Am J Cancer Res ; 12(10): 4602-4621, 2022.
Artigo em Inglês | MEDLINE | ID: mdl-36381312

RESUMO

HOXC10 has been reported to be upregulated in ovarian cancer (OC) tissues, attributing to the metastasis of OC. However, the specific functions of HOXC10 in OC, especially its role in chemoresistance, remain to be determined. Therefore, in this study, we explored the function and the underlying mechanisms of HOXC10 in carboplatin resistance of OC. A variety of approaches were utilized to analyze the expression of HOXC10 and its related genes. The effect of HOXC10 in cell growth and chemoresistance was investigated in carboplatin-resistant OC subline TOV21G-R and the parental TOV21G-P cells. ROC curve and survival analysis were conducted to determine the predictive value of HOXC10 and ABCC3 combination in carboplatin resistance and the prognosis of OC. Luciferase reporter assay and Chromatin immunoprecipitation (ChIP) assay were used to explore the direct regulation of ß-catenin by HOXC10. Our results demonstrated that the expression of HOXC10 was upregulated both in the carboplatin-resistant OC tissues and TOV21G-R cells.
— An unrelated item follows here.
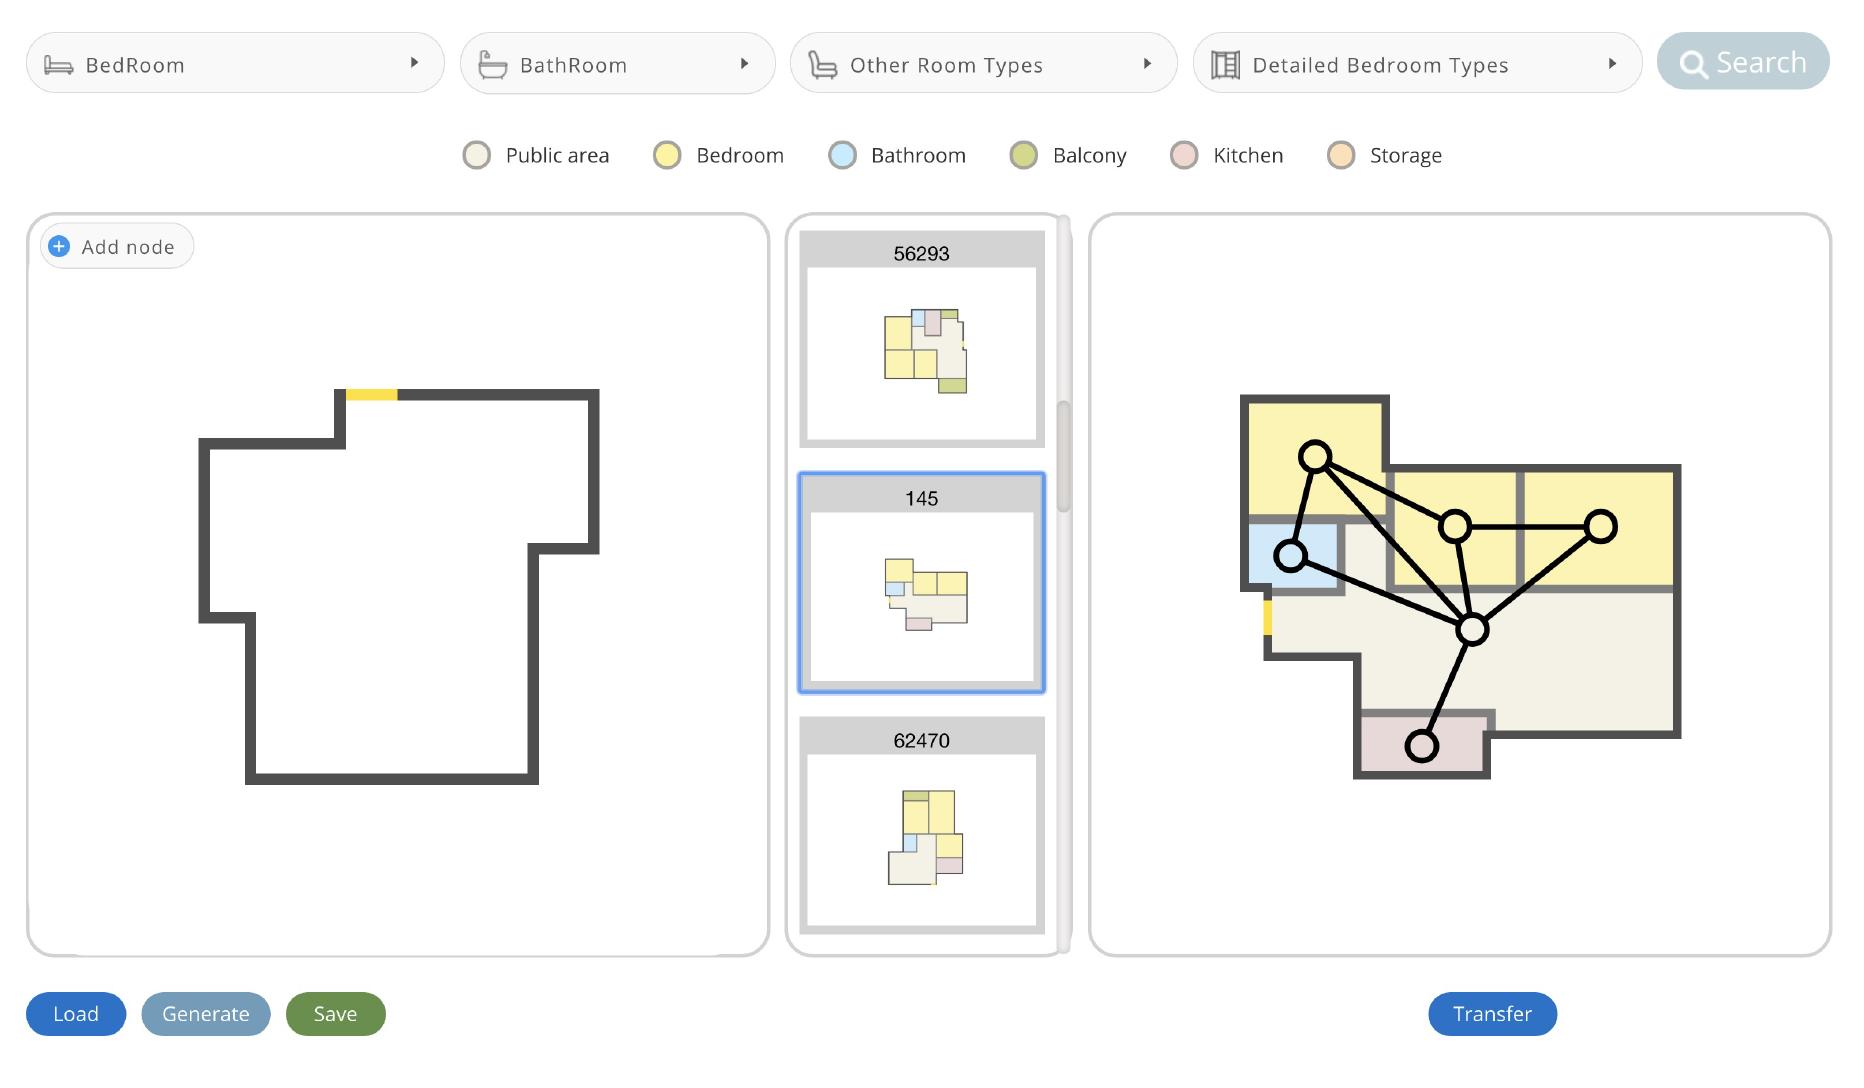
Task: Click the Kitchen legend circle icon
Action: pyautogui.click(x=1184, y=155)
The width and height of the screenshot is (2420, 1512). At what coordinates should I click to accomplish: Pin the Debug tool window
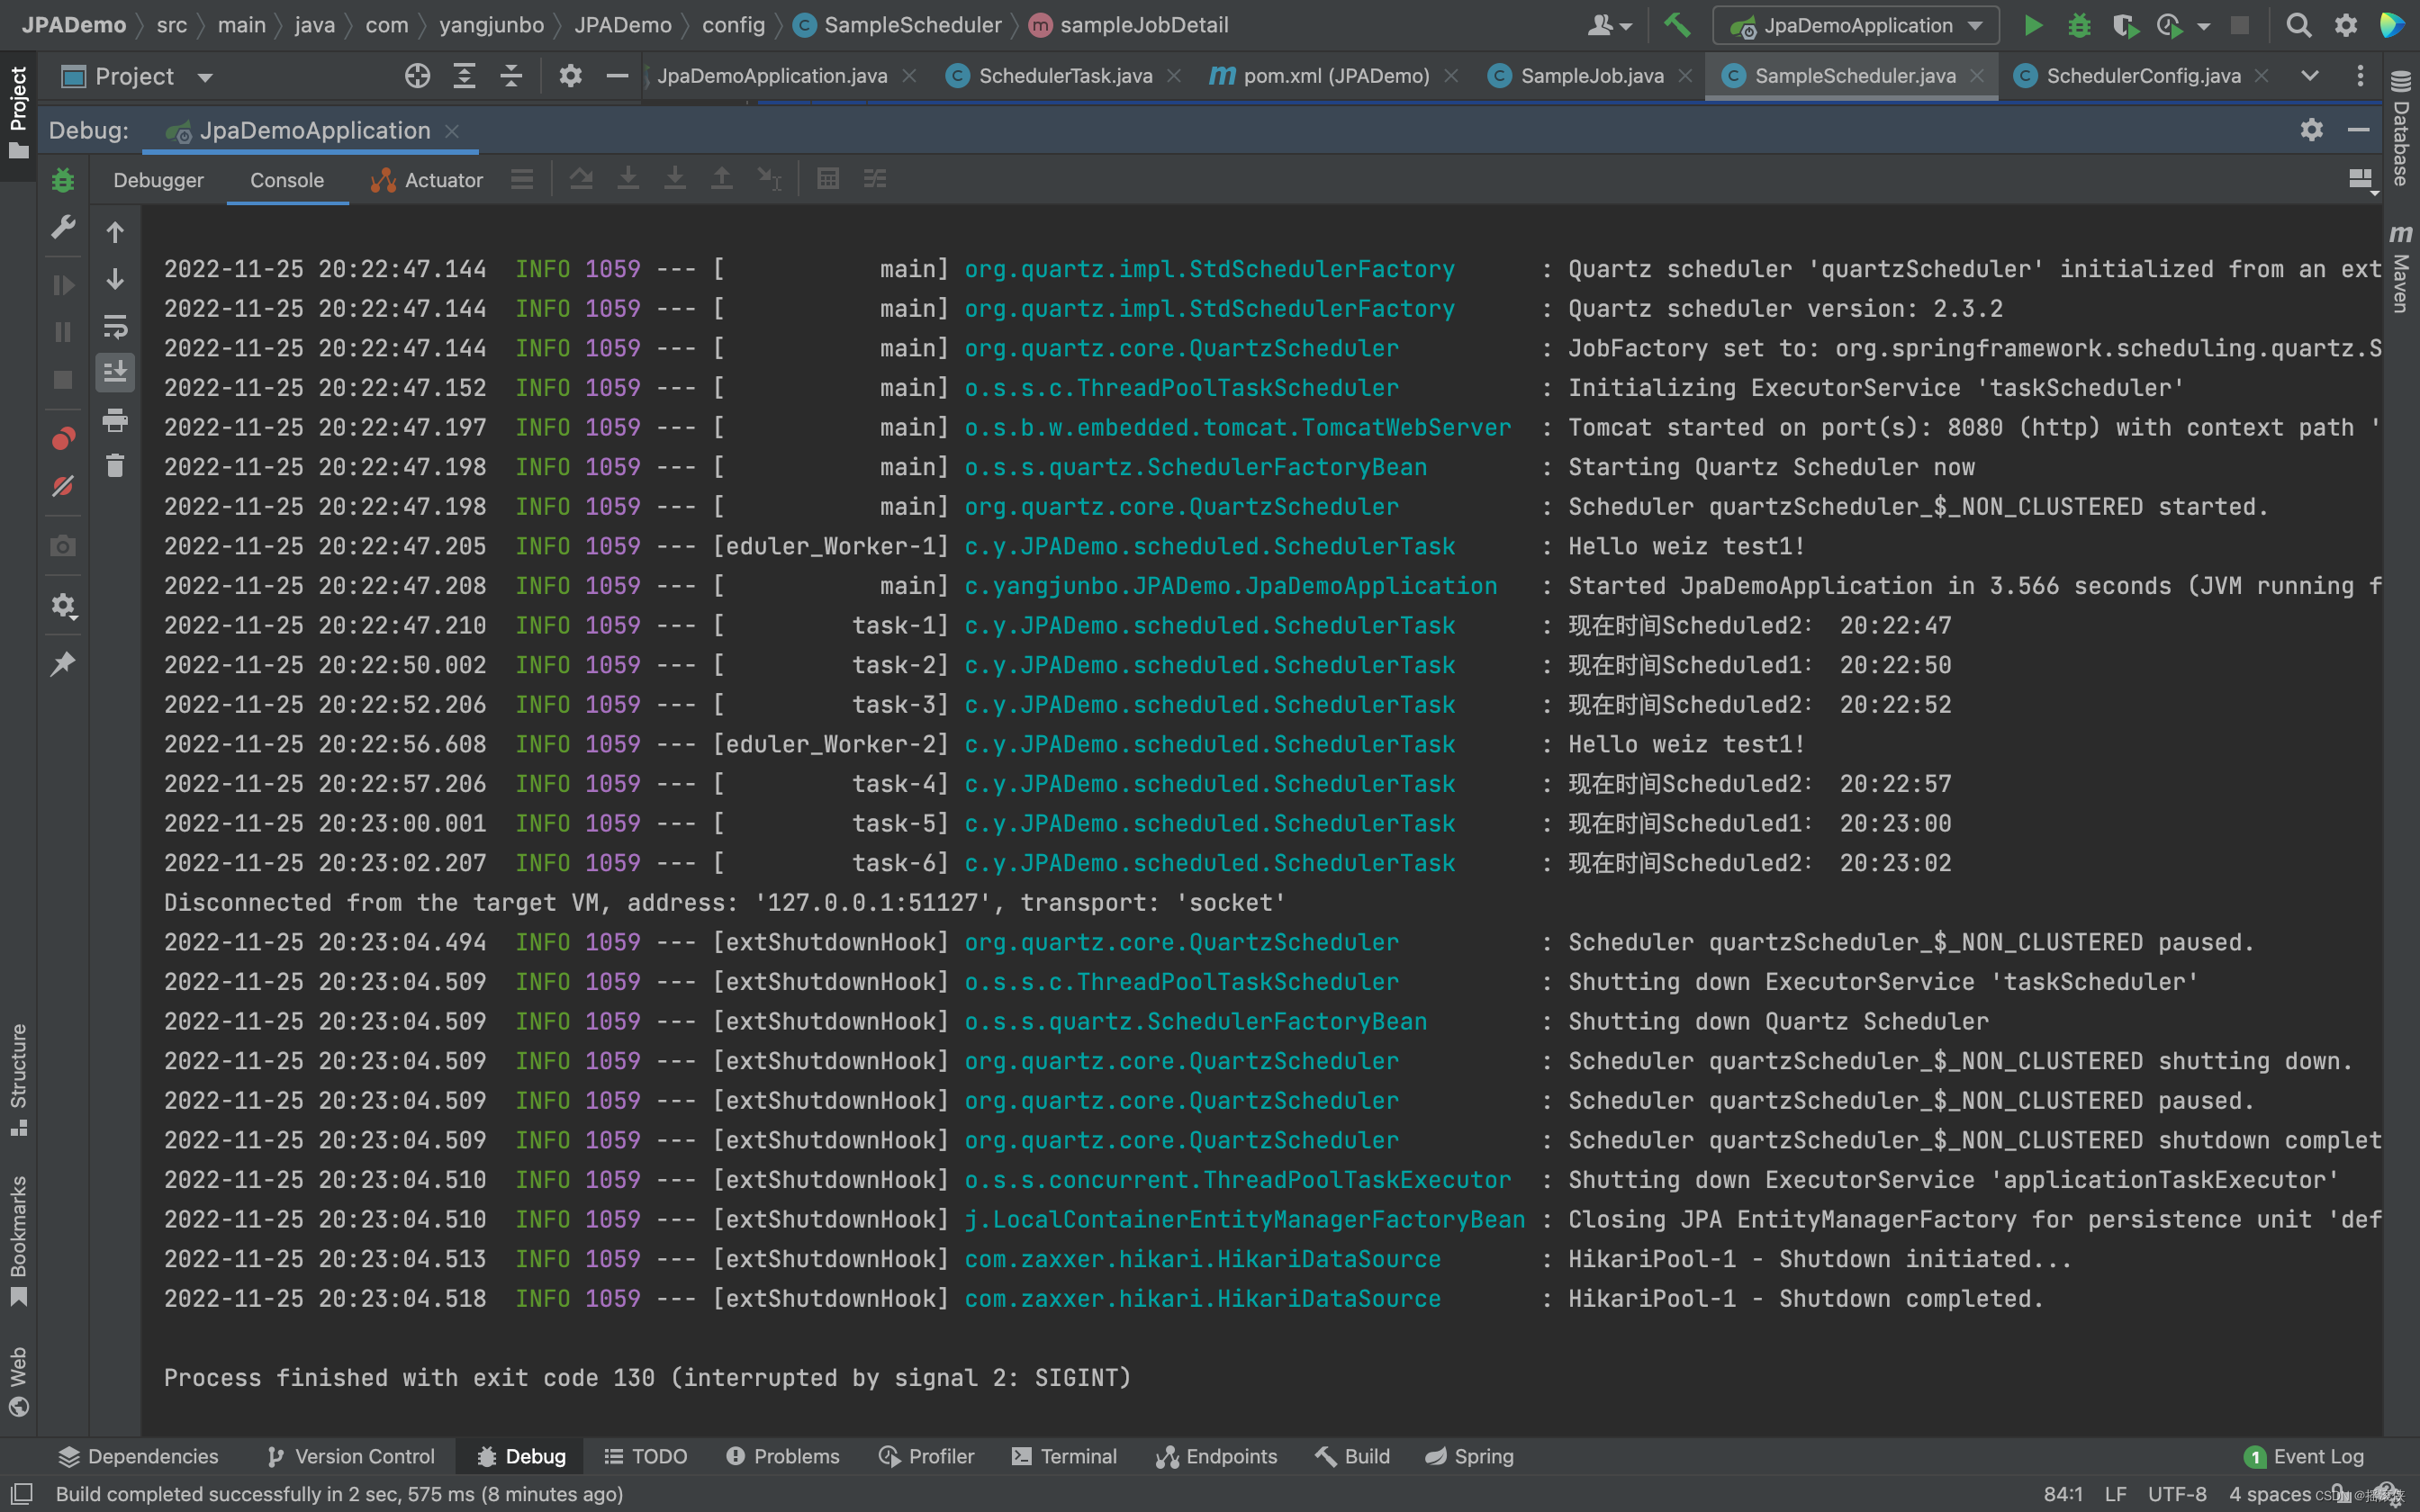point(63,663)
Furthermore, the upregulation of HOXC10 could promote the expression of ABCC3 by transcriptionally upregulating ß-catenin. Moreover, overexpression of HOXC10 could decrease the sensitivity of cells to carboplatin, while knocking down HOXC10 had the opposite effect both in vitro and in vivo. Therefore, the expression of HOXC10/ABCC3 could be a novel biomarker for predicting the carboplatin resistance and the prognosis of OC patients.